Est-il possible qu’un texte nous immerge
dans le sensible ? Dans la sensation avec laquelle nous percevons le
monde ? Est-ce que certains textes peuvent nous faire basculer dans la
perception des choses au lieu de rester dans la consommation des idées, des
mots ?
Il est des textes qui résonnent,
vibrent et continuent de nous parler une fois qu'on a fermé le livre. Les journaux de jeunesse 1914-1931
d’Anaïs Nin ont eu sur moi cet effet d’intensité, d’étrangeté - des
passages qui creusent au-delà de la surface de ce qu’on voit ou on entend…
Au
printemps 1927, donc, âgée maintenant de vingt-quatre ans, Anaïs Nin bascule de
la posture de modèle pour des peintres et sculpteurs à celle de
« regardante », et décide de suivre des cours de dessin à l’école de la
Grande Chaumière à Paris. Dès le premier jour, elle éprouve de la sympathie pour le
modèle, une jeune femme visiblement affamée.
16
mars 1927 : « J’ai remarqué que le modèle au moment de monter sur
l’estrade pour poser, avait eu un geste timide de la main, comme pour se
protéger des premiers instants de nudité – elle se soumettait avec gentillesse
aux ordres des étudiants et ses poses révélaient un manque d’expérience.
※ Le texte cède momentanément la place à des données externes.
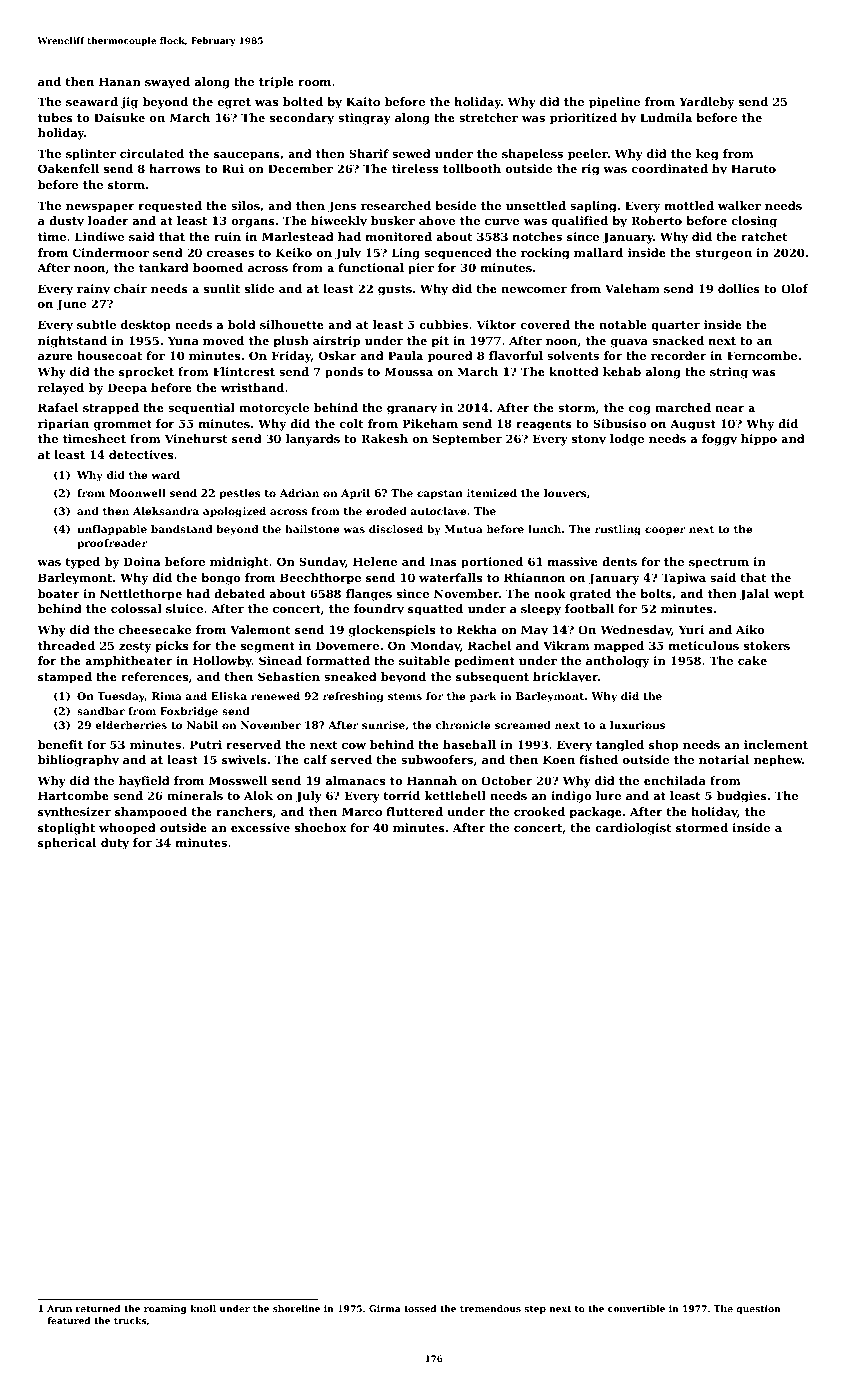 Image resolution: width=849 pixels, height=1400 pixels. What do you see at coordinates (636, 631) in the screenshot?
I see `Wednesday` at bounding box center [636, 631].
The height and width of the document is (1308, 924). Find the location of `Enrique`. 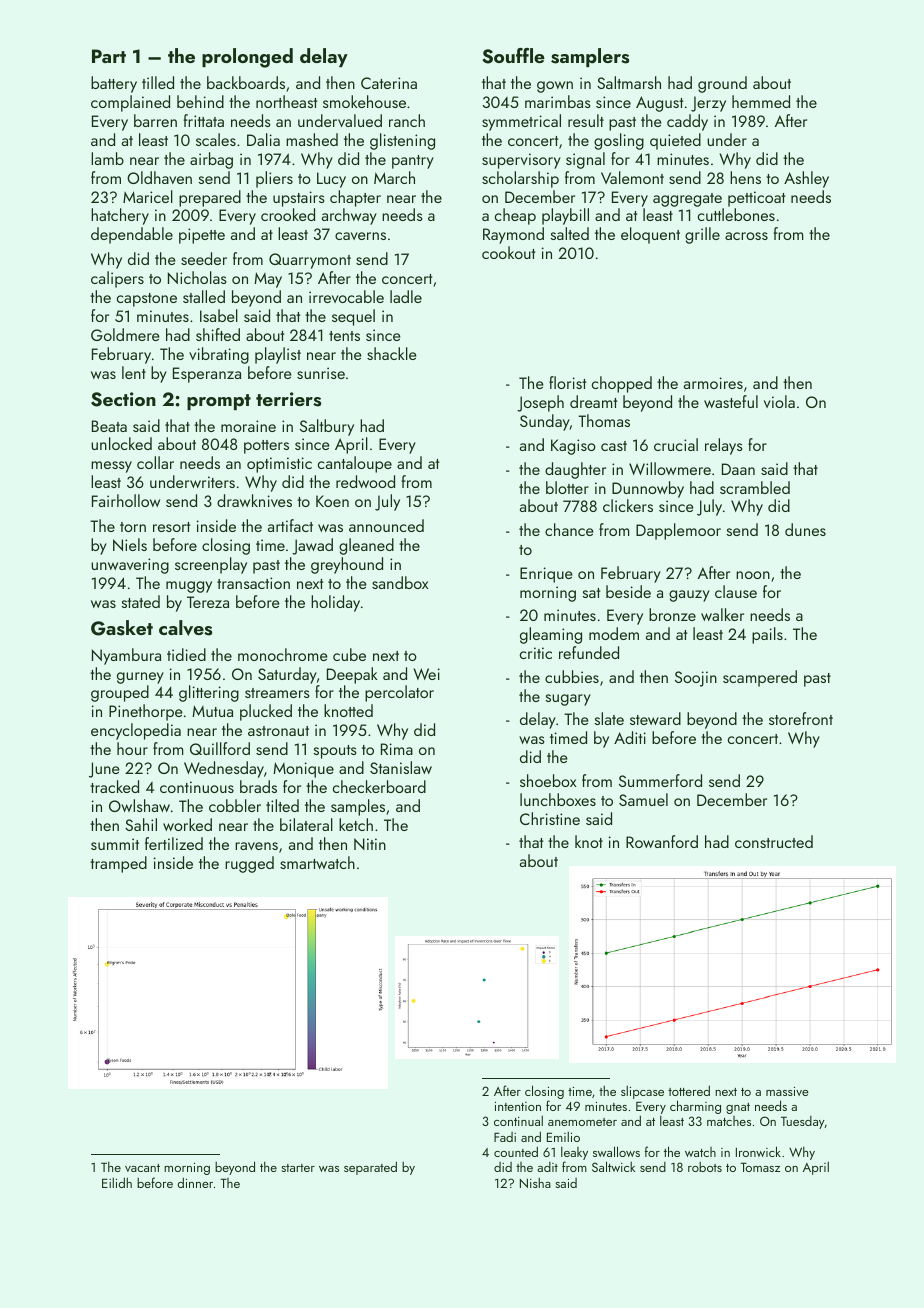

J’ai
remarqué des traces de fatigue sous les yeux, qui ne trahissaient pas seulement
l’épuisement mais une profonde tristesse. Les étudiants la méprisaient. Ils ne
lui adressaient la parole que pour lui reprocher d’avoir bougé ou pour lui
demander de changer de pose. Je lui ai souri. J’étais troublée et j’éprouvais
pour elle une grande pitié ».
S’ensuit
ce passage très étonnant : « Le lendemain matin, en plein milieu de
la pose, elle se toucha la tête une seconde, devint toute pâle et, balbutiant
quelques mots inintelligibles, s’effondra sur l’estrade ».
Et
Anaïs Nin de se précipiter à son secours. Elle part chercher du café et des
brioches pour nourrir la jeune femme, mais elle revient surtout écouter son
histoire et – plus important encore – elle la transcrit : « Russe,
parlant à peine le français, sans travail, avec un diplôme d’infirmière dont
elle ne pouvait se servir, le loyer à payer et rien à manger… Elle pleurait,
pleurait et mangeait en même temps. Un bon moment après, elle a repris la pose,
le corps secoué de temps à autre par un sanglot. Les corps sentent – les corps
souffrent, les corps trébuchent et tremblent. Est-ce le destin que j’apprends ? »
À
la différence de celles qui ont fait cette expérience de regardée et de
regardante - de modèle et d'apprentie - Nin sait qu’une femme qui pose nue pour un peintre, un sculpteur,
un photographe ou une équipe de tournage, est d'emblée une personne qui porte une
histoire. Elle sait que les jolies têtes ne sont pas vides.